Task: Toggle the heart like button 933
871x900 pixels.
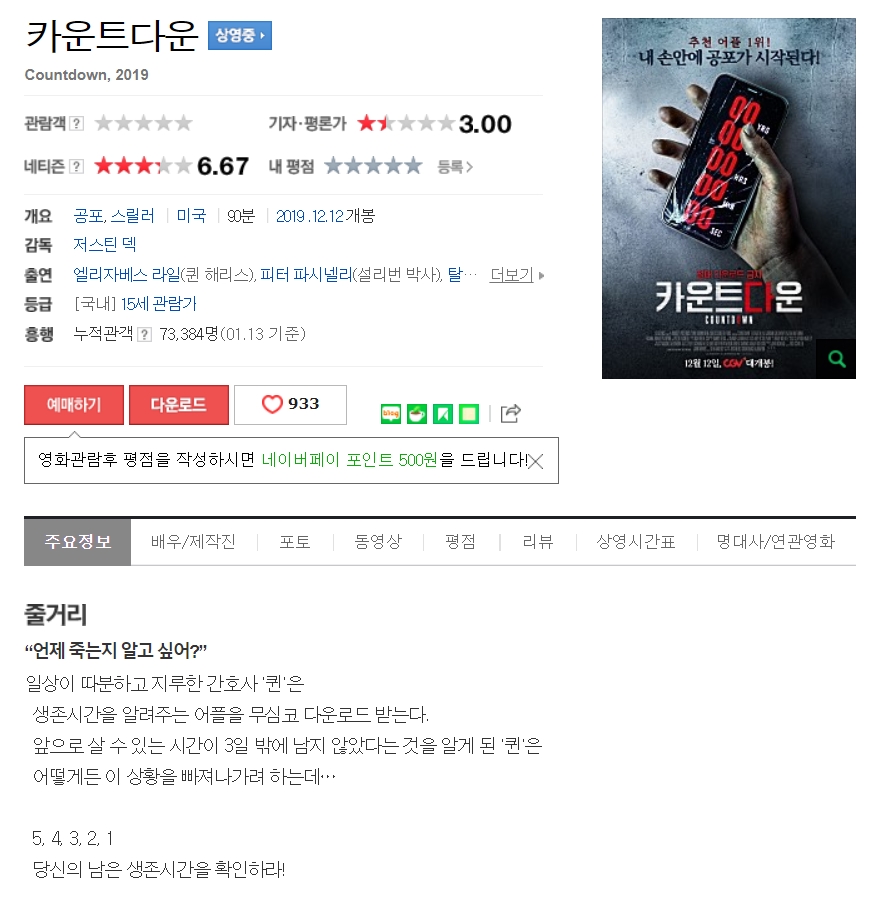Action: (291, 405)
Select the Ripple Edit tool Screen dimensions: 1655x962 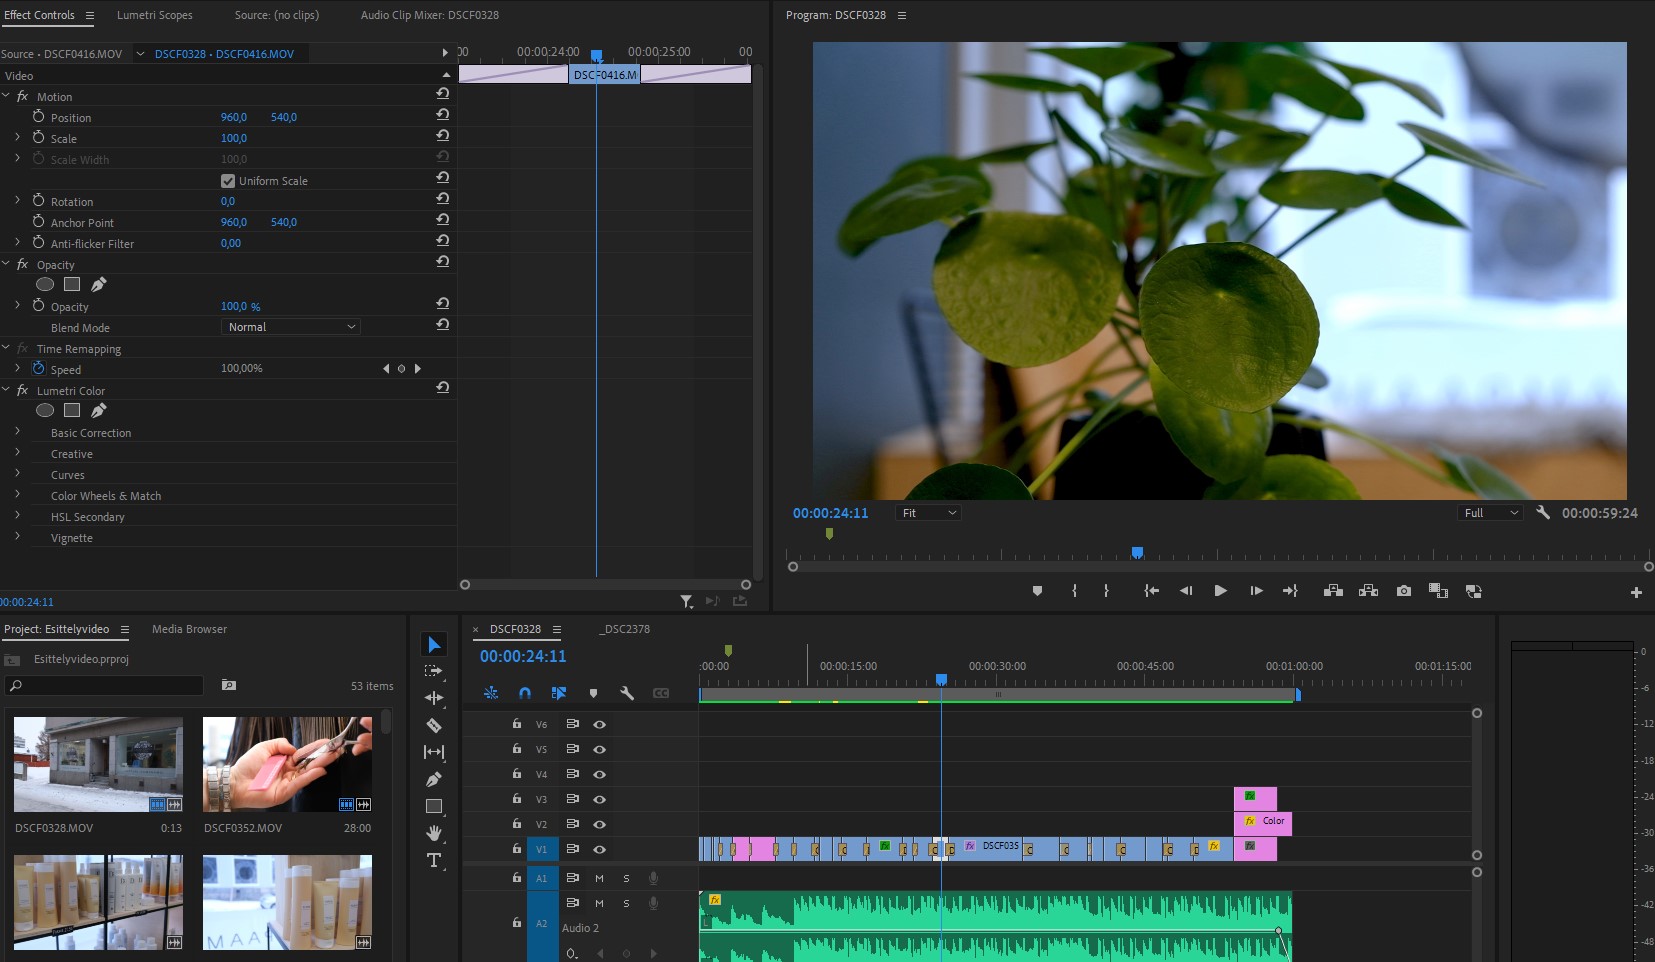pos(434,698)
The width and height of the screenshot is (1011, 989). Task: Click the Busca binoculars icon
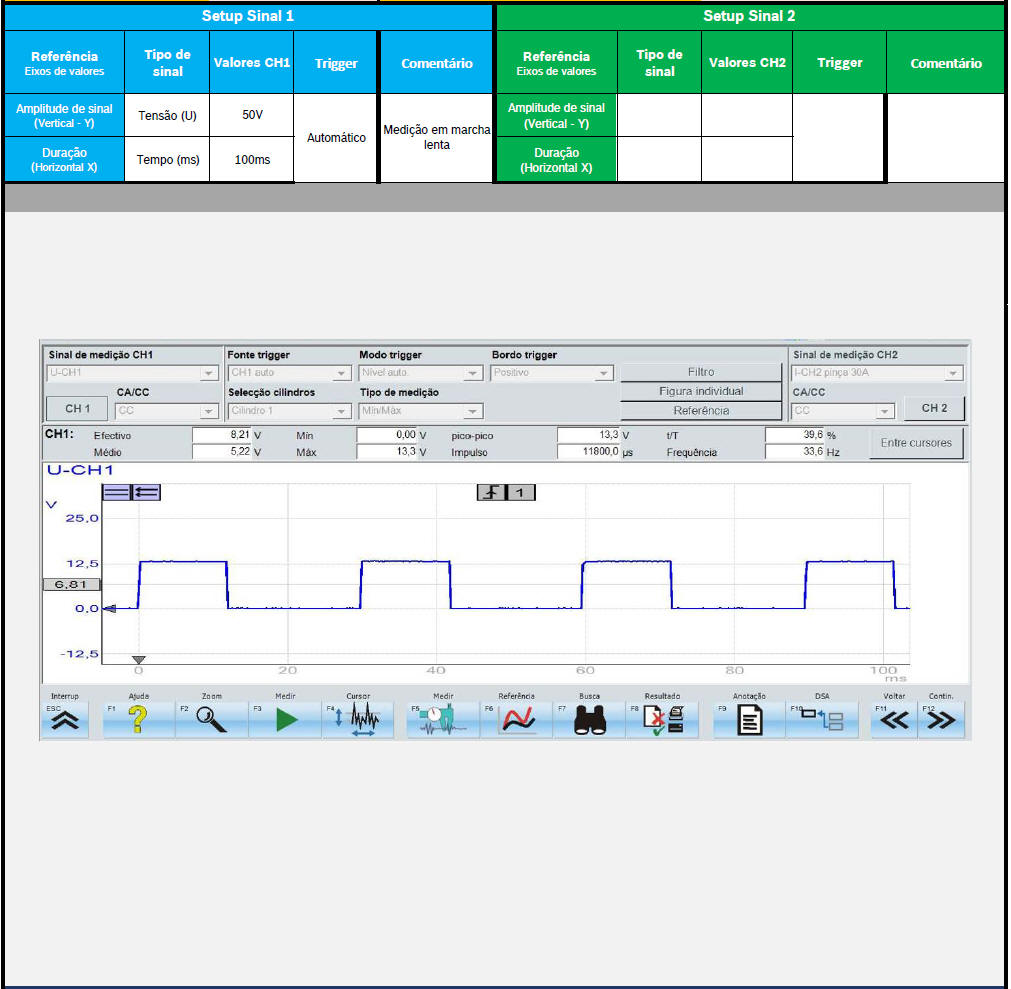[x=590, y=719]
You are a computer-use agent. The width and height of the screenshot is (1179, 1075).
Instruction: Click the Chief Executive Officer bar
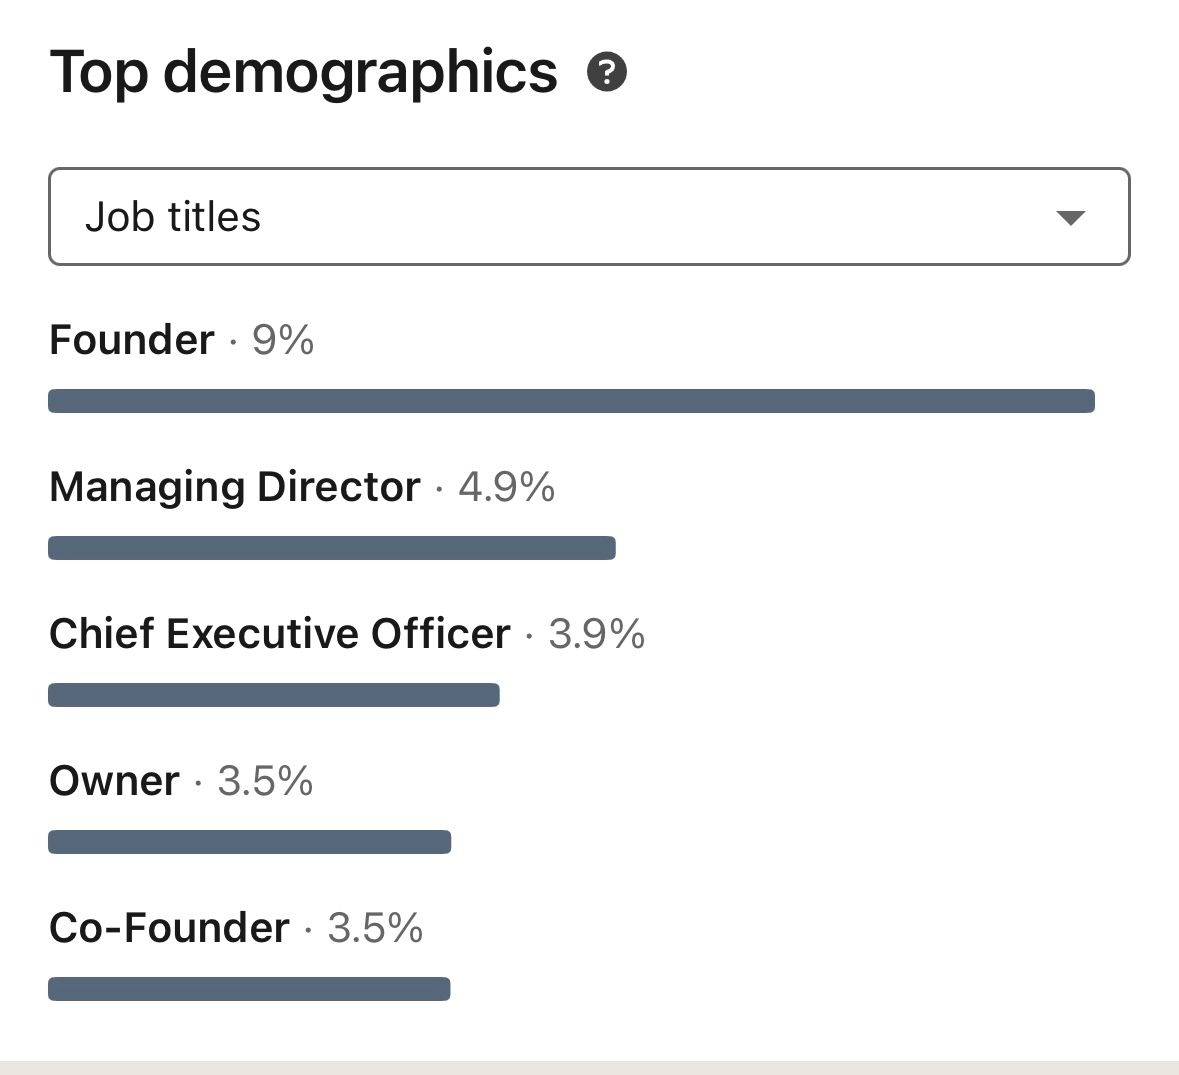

WORK TO BE COMPLETED: Please revise the entries starting with the line containing "You are a computer-use" and going through the end of the entries so that "Chief Executive Officer" becomes "Chief Financial Officer", with everything else left the same. Leave the pictures out of your answer.

CORRECT RESULT:
You are a computer-use agent. The width and height of the screenshot is (1179, 1075).
Instruction: Click the Chief Financial Officer bar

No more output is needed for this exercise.